Work to complete:
The full set of entries below should be transcribed exactly.

=-=-=

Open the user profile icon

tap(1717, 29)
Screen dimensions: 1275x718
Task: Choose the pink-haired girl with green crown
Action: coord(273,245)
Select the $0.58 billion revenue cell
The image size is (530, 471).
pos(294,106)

=-=-=

Written solution:
Open the user profile icon

tap(1717, 29)
Screen dimensions: 1275x718
Task: Choose the pink-haired girl with green crown
Action: coord(273,245)
Select the $0.58 billion revenue cell
The image size is (530, 471).
pos(294,106)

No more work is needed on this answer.